====== RECORDS PROVIDED
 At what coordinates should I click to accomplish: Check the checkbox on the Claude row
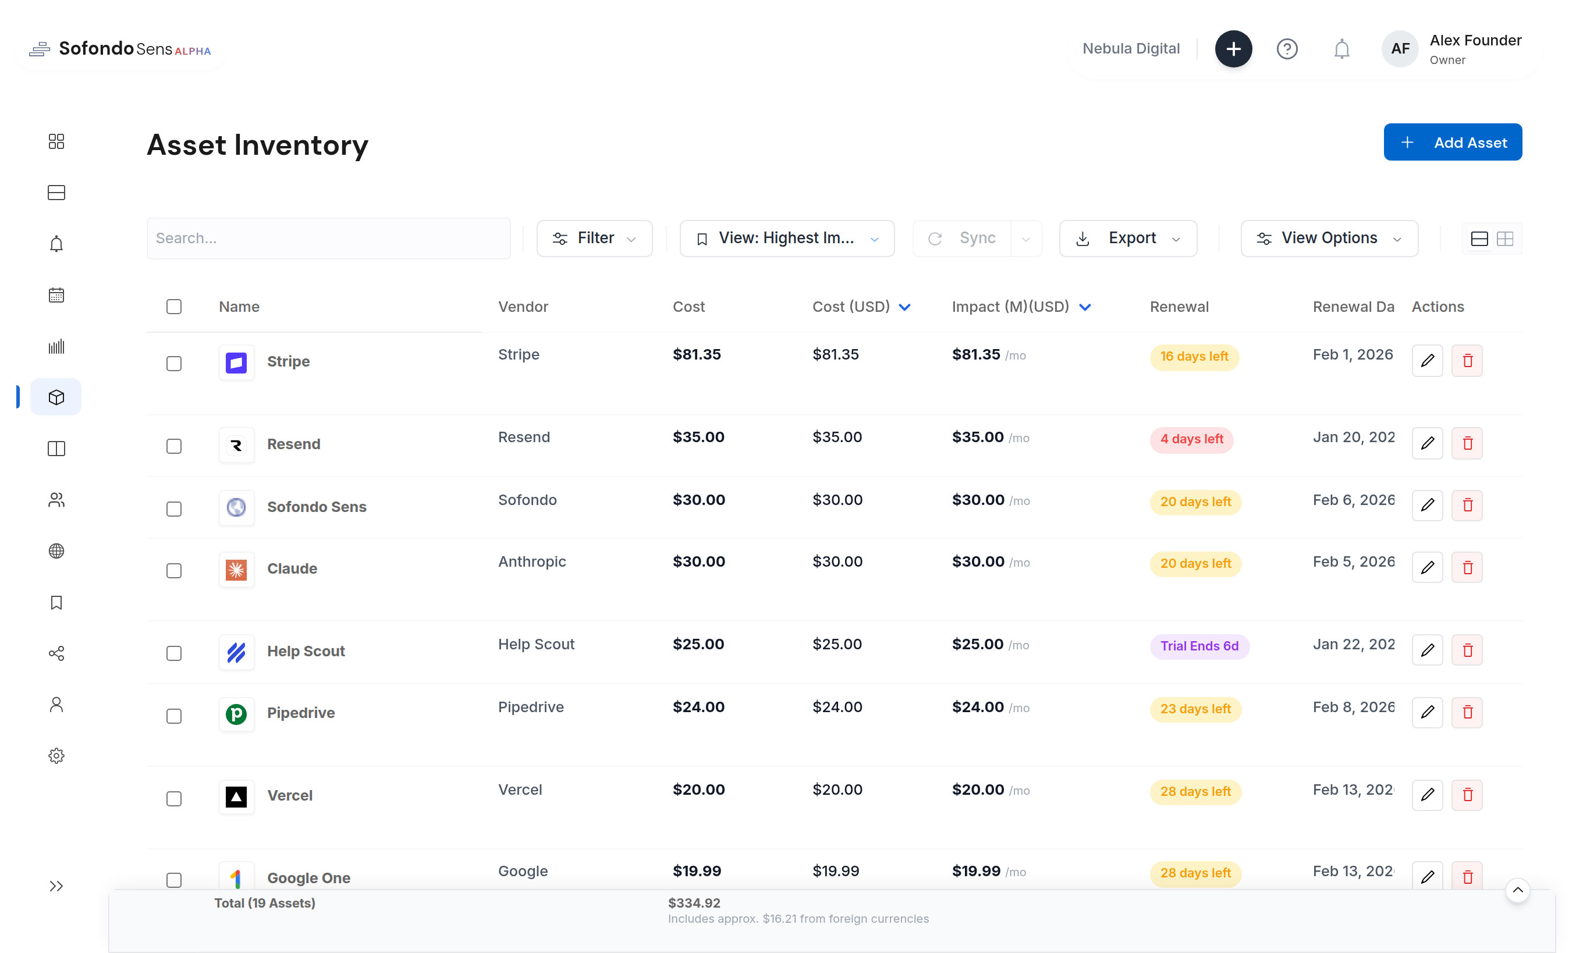click(x=174, y=570)
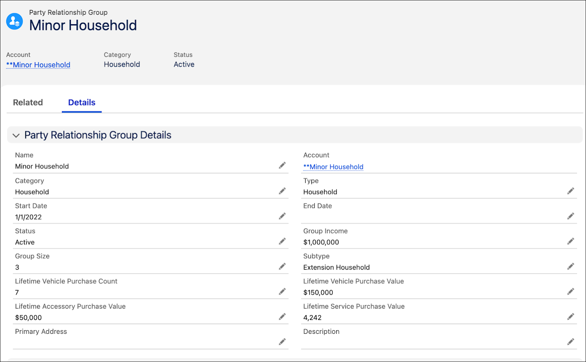Edit the End Date field
This screenshot has height=362, width=586.
[571, 216]
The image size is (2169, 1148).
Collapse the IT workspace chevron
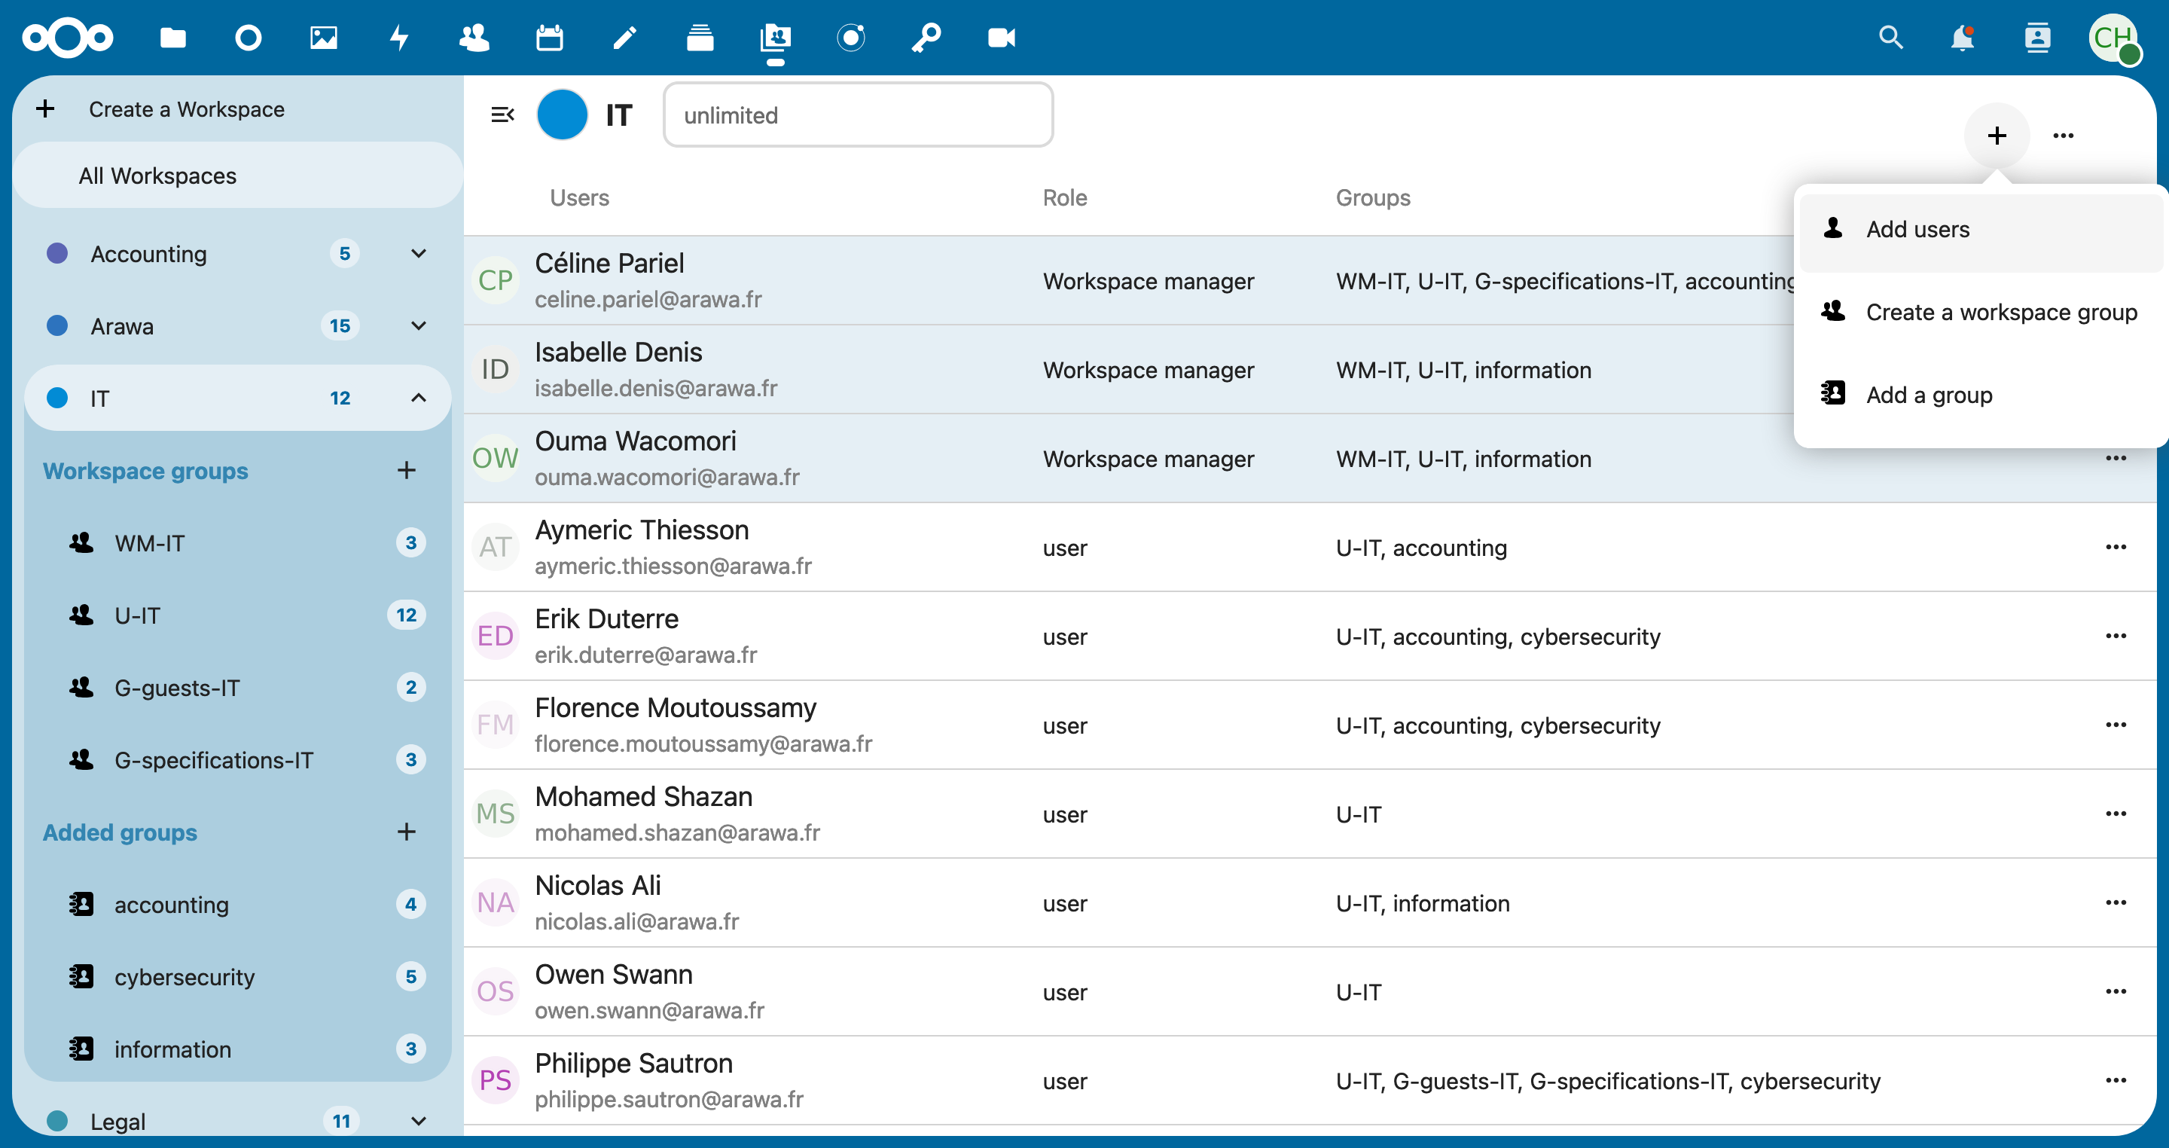pos(418,398)
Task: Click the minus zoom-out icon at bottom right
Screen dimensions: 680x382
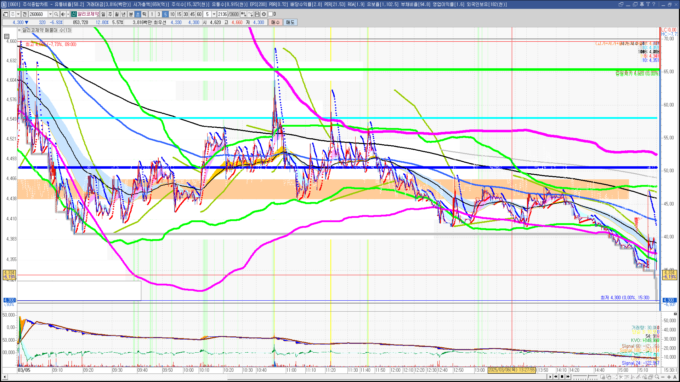Action: (663, 377)
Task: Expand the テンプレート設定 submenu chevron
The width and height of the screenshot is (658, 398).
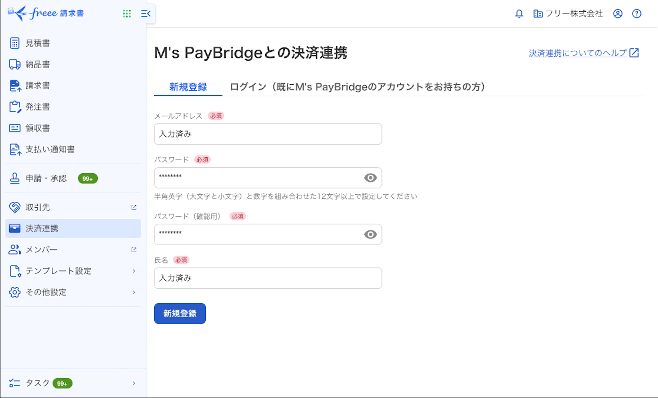Action: click(x=134, y=271)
============
WORK TO BE COMPLETED: Show, from the material above, each line that includes the string "Task".

ANSWER TO THE PROBLEM:
Task: Click the minus zoom-out icon at bottom right
Task: Expand the テンプレート設定 submenu chevron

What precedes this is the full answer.